In 1858, a Technical Commission was set up to continue cadastral surveying inaugurated under Muhammad Ali. This Commission suggested to buy geodetic devices which were ordered in France. Mohammed Sa'id Pasha entrusted to Ismail Mustafa al-Falaki the study of the precision apparatus calibrated against the metre intended to measure geodetic baselines and built by Jean Brunner in Paris. Ismail Mustafa had the task to carry out the experiments necessary for determining the expansion coefficients of the two platinum and brass bars, and to compare the Egyptian standard with a known standard. The Spanish standard designed by Carlos Ibáñez e Ibáñez de Ibero and Frutos Saavedra Meneses was chosen for this purpose, as it had served as a model for the construction of the Egyptian standard.
It was not until 1954 that the connection of the southerly extension of the Struve Geodetic Arc, a chain of survey triangulations stretching from Hammerfest in Norway to the Black Sea, with an arc running northwards from South Africa through Egypt would bring the course of a major meridian arc back to land where Eratosthenes had founded geodesy. The Struve Geodetic arc measurement extended on a period of forty years and initiated an international scientific collaboration between Russian Empire and the United Kingdoms of Sweden and Norway with the involvement of proeminent astronomers such as Friedrich Georg Wilhelm von Struve, Friedrich Wilhelm Bessel, Carl Friedrich Gauss and George Biddell Airy. A French scientific instrument maker, Jean Nicolas Fortin, made three direct copies of the Toise of Peru, one for Friedrich Georg Wilhelm von Struve, a second for Heinrich Christian Schumacher in 1821 and a third for Friedrich Wilhelm Bessel in 1823. In 1831, Henri-Prudence Gambey also realised a copy of the Toise of Peru which was kept at Altona Observatory in Hamburg.
According to geodesists, these standards were secondary standards deduced from the Toise of Peru. In continental Europe, except Spain, surveyors continued to use measuring instruments calibrated on the Toise of Peru. Among these, the toise of Bessel and the apparatus of Borda were respectively the main references for geodesy in Prussia and in France. These measuring devices consisted of bimetallic rulers in platinum and brass or iron and zinc fixed together at one extremity to assess the variations in length produced by any change in temperature. The combination of two bars made of two different metals allowed to take thermal expansion into account without measuring the temperature.

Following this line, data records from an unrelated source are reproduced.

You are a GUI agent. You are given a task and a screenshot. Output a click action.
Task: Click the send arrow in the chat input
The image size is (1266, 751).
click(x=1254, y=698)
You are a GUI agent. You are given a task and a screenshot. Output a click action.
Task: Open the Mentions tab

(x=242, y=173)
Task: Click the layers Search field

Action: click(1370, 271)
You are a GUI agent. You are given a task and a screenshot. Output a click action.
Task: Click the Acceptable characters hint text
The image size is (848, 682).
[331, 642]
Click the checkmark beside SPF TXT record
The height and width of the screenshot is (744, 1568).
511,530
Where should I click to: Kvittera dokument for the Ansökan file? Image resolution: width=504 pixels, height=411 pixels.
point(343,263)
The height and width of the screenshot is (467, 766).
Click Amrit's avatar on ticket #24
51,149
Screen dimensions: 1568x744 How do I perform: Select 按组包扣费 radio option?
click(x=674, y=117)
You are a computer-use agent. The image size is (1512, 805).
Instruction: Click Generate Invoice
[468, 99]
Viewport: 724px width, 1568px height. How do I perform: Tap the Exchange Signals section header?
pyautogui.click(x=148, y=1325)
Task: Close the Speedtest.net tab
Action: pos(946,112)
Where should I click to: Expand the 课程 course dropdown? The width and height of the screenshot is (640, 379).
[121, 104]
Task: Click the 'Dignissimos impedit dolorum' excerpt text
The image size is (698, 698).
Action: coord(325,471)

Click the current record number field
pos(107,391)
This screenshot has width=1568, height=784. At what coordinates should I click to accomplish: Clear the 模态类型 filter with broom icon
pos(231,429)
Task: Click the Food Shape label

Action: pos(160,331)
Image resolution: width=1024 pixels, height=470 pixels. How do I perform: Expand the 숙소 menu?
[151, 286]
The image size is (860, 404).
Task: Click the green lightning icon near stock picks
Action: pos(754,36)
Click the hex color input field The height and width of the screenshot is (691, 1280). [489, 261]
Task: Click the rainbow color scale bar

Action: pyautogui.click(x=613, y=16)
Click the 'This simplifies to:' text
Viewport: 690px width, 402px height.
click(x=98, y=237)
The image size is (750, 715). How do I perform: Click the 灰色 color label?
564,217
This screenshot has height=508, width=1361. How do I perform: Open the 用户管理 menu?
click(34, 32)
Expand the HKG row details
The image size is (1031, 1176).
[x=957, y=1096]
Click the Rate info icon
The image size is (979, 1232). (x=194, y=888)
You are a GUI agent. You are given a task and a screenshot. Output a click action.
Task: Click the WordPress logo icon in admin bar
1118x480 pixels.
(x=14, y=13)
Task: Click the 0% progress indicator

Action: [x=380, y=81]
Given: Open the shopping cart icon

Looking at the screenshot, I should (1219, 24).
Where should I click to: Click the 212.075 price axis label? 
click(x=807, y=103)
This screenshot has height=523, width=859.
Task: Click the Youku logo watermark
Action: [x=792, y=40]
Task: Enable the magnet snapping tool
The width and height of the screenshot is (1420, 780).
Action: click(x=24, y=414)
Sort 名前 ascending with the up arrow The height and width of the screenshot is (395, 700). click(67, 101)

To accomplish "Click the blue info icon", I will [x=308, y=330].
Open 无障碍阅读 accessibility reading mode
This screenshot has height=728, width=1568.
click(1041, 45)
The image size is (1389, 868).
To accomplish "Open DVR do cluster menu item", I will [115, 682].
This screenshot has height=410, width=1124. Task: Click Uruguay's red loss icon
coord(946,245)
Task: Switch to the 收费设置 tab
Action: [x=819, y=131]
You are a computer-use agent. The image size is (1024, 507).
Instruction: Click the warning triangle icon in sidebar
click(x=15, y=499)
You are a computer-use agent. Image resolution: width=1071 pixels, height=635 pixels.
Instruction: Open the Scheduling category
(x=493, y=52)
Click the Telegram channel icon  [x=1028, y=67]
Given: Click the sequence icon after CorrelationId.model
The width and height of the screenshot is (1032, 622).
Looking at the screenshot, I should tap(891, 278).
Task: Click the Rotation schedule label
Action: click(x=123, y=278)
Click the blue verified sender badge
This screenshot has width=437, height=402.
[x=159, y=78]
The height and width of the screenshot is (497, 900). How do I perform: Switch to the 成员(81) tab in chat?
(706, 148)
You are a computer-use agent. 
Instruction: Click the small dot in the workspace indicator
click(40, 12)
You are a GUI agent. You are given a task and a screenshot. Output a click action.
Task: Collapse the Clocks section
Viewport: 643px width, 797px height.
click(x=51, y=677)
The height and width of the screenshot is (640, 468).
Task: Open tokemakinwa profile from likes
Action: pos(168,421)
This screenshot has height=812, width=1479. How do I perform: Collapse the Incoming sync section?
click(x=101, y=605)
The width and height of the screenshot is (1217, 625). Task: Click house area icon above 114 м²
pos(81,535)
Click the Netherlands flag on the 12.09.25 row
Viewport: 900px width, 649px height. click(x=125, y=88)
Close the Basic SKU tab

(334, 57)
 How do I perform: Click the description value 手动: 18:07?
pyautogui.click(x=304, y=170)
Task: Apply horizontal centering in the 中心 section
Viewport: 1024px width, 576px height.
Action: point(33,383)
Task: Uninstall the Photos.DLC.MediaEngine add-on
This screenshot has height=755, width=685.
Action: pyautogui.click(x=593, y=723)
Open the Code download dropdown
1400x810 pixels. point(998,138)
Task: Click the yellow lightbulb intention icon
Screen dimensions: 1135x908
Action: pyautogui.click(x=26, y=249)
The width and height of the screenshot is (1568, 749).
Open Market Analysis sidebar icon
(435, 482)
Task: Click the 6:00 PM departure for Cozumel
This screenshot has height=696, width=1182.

Metric act of 1866 and calls for an international standard unit of length

In 1866, Ferdinand Rudolph Hassler's use of the metre and the creation of the Office of Standard Weights and Measures as an office within the Coast Survey contributed to the introduction of the Metric Act of 1866 allowing the use of the metre in the United States, and preceded the choice of the metre as international scientific unit of length and the proposal by the 1867 General Conference of the European Arc Measurement to establish the International Bureau of Weights and Measures. Moreover, it was asserted that the Toise of Peru, the standard of the toise constructed in 1735 for the French Geodesic Mission to the Equator, might be so much damaged that comparison with it would be worthless, while Bessel had questioned the accuracy of copies of this standard belonging to Altona and Koenigsberg Observatories, which he had compared to each other about 1840.
This assertion was particularly worrying, because when the primary Imperial yard standard had partially been destroyed in 1834, a new standard of reference was constructed using copies of the "Standard Yard, 1760", instead of the pendulum's length as provided for in the Weights and Measures Act 1824, because the pendulum method proved unreliable.